* WHAT TO DO
Within the data that follows, set down exactly the lines from the one containing "The height and width of the screenshot is (828, 1456)." through the one containing "Given: Select the", both ends included.

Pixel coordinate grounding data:
========

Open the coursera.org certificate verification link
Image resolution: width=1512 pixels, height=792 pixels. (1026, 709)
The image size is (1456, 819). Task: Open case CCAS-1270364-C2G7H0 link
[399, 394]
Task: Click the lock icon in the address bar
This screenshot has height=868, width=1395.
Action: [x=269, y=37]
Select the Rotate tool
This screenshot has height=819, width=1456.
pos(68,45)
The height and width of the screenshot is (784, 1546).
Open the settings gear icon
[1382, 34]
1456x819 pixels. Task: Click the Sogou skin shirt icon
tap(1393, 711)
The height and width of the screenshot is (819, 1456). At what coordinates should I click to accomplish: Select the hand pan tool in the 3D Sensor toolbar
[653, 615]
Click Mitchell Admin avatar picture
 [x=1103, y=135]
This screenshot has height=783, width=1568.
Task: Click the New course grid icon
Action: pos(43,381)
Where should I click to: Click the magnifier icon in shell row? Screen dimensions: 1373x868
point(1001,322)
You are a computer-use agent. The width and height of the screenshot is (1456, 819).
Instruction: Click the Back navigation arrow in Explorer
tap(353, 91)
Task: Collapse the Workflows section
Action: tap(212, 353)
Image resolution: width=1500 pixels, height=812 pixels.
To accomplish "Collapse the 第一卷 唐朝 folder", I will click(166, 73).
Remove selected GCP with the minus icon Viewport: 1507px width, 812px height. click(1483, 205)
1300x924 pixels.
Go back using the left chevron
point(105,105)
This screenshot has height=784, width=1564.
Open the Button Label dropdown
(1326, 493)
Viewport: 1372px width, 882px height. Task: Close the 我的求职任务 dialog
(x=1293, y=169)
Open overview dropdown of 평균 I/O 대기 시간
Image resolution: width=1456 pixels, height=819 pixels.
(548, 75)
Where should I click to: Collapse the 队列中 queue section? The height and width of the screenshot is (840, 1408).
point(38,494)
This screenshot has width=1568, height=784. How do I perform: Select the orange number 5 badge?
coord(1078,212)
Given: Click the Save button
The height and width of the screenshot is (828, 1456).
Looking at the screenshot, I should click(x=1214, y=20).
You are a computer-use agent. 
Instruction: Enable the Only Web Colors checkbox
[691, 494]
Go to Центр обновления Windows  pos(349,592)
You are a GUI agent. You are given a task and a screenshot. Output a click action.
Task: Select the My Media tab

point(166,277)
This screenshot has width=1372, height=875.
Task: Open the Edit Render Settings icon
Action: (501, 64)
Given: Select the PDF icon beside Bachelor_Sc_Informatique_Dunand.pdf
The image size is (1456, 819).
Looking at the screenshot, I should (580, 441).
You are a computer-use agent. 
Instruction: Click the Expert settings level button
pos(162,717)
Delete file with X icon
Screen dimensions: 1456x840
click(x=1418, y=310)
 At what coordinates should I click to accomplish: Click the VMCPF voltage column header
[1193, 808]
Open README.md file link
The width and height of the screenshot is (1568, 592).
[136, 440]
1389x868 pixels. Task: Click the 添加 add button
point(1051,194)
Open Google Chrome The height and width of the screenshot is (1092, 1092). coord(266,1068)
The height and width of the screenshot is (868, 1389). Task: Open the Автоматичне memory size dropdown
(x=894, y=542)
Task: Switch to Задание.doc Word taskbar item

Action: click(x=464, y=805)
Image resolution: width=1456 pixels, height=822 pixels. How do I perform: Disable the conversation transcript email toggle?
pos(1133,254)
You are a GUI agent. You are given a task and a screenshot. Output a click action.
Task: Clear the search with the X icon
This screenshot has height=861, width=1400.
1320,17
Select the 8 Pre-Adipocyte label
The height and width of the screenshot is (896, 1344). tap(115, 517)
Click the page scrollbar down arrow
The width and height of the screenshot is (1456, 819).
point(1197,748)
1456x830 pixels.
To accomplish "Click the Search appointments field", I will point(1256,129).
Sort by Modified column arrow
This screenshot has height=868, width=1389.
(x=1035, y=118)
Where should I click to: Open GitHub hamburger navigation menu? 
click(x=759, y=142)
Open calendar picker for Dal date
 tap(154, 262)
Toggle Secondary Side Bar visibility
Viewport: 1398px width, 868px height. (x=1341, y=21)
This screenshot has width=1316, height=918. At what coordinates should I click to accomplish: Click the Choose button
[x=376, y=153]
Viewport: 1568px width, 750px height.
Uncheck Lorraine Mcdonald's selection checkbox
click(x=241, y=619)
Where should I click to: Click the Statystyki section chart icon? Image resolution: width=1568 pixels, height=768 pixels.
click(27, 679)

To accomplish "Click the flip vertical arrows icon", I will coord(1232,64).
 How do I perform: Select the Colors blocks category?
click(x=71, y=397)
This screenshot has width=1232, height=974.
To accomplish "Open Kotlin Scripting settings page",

========

* TASK RESULT
The height and width of the screenshot is (828, 1456).
Looking at the screenshot, I should click(x=1214, y=20).
You are a computer-use agent. 
Instruction: Enable the Only Web Colors checkbox
[691, 494]
Go to Центр обновления Windows  pos(349,592)
You are a GUI agent. You are given a task and a screenshot. Output a click action.
Task: Select the My Media tab

point(166,277)
This screenshot has width=1372, height=875.
Task: Open the Edit Render Settings icon
Action: (501, 64)
Given: Select the PDF icon beside Bachelor_Sc_Informatique_Dunand.pdf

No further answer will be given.